Sorana Santos’ personnel on this recording comprises James Maddren (drums), Joe Wright (saxes, flute), Alex Bonney (trumpet, cornet) and the strings of the Ligeti Quartet. What makes this such a distinctive project is the way in which the impassioned drama of Santos’ voice is so integral to the instrumental balance – worlds apart from the simple notion of upfront vocalist with backing musicians; and the singly-named tracks (for example, Salome, Lilith, Jezebel) tantalisingly provide no clue to the engagingly differing sound worlds that develop. But, interestingly, a password-protected URL quoted on the album sleeve invites the listener to follow Sorana’s lyrics, as well as view her fascinating notated manuscripts.

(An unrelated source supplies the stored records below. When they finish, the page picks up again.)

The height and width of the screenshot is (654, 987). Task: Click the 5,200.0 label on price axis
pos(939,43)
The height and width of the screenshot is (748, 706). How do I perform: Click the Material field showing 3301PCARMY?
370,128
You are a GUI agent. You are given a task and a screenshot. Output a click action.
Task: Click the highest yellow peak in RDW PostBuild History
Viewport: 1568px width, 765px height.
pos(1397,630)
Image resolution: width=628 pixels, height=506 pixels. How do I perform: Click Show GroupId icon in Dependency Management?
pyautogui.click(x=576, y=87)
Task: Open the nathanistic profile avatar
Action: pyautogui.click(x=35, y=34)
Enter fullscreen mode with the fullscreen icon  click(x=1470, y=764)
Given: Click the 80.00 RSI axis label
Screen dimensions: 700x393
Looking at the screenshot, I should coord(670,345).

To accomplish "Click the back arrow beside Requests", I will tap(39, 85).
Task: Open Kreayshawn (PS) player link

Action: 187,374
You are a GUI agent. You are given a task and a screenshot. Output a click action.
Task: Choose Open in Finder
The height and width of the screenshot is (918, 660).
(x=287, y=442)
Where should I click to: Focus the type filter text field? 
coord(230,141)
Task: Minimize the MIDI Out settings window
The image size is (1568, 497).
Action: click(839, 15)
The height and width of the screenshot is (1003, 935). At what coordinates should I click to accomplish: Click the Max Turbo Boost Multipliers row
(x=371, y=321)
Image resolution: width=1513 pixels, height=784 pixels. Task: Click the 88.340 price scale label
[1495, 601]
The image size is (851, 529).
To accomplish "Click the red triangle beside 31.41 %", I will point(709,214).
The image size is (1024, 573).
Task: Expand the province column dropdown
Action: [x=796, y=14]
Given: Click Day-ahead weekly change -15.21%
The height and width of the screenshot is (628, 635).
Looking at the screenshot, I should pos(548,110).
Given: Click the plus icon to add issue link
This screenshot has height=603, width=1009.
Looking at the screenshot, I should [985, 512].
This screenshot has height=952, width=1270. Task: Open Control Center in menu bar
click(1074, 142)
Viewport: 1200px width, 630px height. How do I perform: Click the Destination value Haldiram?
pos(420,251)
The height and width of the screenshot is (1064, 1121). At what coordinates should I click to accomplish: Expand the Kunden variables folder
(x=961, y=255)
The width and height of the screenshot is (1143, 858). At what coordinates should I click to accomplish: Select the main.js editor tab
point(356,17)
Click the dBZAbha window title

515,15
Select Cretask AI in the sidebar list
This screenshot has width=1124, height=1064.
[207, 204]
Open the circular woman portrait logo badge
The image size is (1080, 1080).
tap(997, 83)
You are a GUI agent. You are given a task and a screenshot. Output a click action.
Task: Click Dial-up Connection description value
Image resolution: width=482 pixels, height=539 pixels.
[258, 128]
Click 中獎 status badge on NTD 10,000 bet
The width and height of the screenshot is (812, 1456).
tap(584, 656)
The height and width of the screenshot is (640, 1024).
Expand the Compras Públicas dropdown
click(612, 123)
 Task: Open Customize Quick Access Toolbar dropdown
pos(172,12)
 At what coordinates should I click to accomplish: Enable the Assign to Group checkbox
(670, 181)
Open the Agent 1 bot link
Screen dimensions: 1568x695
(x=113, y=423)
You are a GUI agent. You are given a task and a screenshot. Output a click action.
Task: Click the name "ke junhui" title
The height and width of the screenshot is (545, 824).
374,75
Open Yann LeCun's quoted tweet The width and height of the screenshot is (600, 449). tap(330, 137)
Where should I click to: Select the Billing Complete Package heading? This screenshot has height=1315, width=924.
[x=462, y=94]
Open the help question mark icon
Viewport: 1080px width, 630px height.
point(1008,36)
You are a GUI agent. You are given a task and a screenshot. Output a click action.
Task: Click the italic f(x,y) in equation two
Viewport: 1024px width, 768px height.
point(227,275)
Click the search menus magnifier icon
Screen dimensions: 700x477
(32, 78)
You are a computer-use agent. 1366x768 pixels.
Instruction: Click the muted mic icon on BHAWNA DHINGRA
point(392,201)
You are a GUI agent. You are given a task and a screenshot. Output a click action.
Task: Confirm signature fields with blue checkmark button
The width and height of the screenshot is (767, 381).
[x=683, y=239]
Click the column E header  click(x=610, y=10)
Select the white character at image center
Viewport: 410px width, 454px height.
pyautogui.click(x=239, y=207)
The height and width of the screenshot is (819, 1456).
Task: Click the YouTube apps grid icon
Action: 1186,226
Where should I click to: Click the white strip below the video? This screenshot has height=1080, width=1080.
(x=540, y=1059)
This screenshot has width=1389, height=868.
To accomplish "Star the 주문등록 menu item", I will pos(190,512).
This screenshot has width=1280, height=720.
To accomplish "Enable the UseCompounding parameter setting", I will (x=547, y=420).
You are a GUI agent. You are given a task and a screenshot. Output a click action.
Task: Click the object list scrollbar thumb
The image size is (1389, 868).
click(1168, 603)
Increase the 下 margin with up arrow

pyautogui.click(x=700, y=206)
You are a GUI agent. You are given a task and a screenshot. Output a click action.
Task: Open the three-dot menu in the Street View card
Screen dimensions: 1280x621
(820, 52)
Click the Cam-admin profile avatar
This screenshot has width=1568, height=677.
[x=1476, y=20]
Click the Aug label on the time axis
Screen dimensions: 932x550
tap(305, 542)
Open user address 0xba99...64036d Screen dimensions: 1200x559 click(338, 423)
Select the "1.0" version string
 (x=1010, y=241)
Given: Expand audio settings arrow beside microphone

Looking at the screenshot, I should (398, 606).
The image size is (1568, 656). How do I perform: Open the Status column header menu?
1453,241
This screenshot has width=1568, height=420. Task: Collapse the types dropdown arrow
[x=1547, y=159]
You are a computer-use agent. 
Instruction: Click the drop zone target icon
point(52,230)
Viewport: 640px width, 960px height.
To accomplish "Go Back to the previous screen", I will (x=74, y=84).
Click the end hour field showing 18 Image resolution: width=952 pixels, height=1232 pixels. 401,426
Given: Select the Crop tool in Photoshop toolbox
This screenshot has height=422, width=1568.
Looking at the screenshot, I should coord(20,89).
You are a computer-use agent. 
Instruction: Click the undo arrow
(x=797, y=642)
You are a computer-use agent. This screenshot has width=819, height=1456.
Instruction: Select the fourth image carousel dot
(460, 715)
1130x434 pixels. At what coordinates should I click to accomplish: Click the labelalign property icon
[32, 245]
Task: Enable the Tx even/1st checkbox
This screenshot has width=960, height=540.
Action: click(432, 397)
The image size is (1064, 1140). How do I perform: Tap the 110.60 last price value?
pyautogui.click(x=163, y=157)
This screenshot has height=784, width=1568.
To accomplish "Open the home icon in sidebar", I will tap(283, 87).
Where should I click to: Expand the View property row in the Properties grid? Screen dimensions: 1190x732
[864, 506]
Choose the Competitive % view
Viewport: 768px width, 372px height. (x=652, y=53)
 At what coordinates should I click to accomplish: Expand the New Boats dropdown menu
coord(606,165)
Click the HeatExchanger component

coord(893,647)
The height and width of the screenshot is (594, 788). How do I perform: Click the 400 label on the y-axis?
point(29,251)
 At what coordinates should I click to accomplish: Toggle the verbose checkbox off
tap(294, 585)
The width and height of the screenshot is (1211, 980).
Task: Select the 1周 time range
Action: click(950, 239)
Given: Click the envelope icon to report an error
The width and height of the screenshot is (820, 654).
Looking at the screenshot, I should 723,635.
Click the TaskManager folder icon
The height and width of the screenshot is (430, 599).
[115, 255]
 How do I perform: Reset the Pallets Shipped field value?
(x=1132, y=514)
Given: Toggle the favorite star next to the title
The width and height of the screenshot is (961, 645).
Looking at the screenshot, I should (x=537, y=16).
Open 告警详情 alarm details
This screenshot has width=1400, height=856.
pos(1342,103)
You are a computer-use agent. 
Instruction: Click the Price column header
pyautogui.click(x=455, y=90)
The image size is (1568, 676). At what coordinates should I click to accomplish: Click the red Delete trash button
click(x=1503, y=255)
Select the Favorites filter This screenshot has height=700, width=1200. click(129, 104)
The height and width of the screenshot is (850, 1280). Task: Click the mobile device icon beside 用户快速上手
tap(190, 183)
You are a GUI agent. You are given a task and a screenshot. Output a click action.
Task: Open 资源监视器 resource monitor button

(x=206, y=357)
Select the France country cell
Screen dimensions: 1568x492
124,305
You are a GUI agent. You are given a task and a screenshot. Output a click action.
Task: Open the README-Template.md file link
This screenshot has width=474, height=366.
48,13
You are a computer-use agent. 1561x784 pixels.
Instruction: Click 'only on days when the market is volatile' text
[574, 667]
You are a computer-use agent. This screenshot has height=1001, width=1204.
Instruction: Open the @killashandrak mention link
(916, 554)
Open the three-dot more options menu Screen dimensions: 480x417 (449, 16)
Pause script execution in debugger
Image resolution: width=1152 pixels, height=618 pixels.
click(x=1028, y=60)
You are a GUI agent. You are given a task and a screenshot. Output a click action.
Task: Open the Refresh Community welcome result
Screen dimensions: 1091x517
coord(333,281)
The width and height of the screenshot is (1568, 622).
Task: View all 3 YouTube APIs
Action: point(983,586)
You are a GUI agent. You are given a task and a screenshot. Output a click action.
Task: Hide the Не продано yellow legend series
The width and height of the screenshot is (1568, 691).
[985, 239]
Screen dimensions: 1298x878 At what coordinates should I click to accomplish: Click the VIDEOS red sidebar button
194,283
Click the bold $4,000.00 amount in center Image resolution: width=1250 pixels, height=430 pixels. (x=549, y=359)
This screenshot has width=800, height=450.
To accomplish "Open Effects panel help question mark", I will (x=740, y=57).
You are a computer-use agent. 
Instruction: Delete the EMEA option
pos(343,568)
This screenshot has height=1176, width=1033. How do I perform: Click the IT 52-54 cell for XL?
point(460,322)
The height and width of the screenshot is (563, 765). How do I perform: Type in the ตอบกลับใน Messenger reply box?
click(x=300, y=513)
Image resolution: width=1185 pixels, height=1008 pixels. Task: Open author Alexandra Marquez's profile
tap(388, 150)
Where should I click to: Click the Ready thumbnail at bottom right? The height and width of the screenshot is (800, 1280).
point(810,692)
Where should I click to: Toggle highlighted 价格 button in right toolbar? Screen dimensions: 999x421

With or without reference to its inspiration, this collection is compelling, right from the opening number Abigail whose free vocal (“I am the night you draw into to wait for the dawn”) permeates a repeated, reversed, echoic chant, followed by the emotional rock groove of Sarah (Santos’ hard vocal suggesting all the intensity of, say, Patti Smith or P J Harvey). The brooding new-age folkiness of Mary reveals the leader’s prepared piano (a light chain across the strings) which becomes an effective feature of this album, whilst piano/vocal-dominated Ruth hints at Joni Mitchell or Tom Waits (Santos’ intuitive piano creating pleasing textures).
Joe Wright’s earthy tenor sax multiphonics and loops introduce the brief spaciality of Rachel (“And now my heart is as barren as I”) before deep, heavy-metal piano chromatics and Maddren’s thrashing drums launch Salome, its overwrought, emotional vocal giving way to cacophonous trumpet and tenor – a powerful episode indeed. One of the album’s standouts is delivered in the form of Sorana’s prepared guitar, which provides an infectiously rhythmic, dulcimer-like backbone to Jael, the ’60s ‘protest song’ feel vocalised superbly.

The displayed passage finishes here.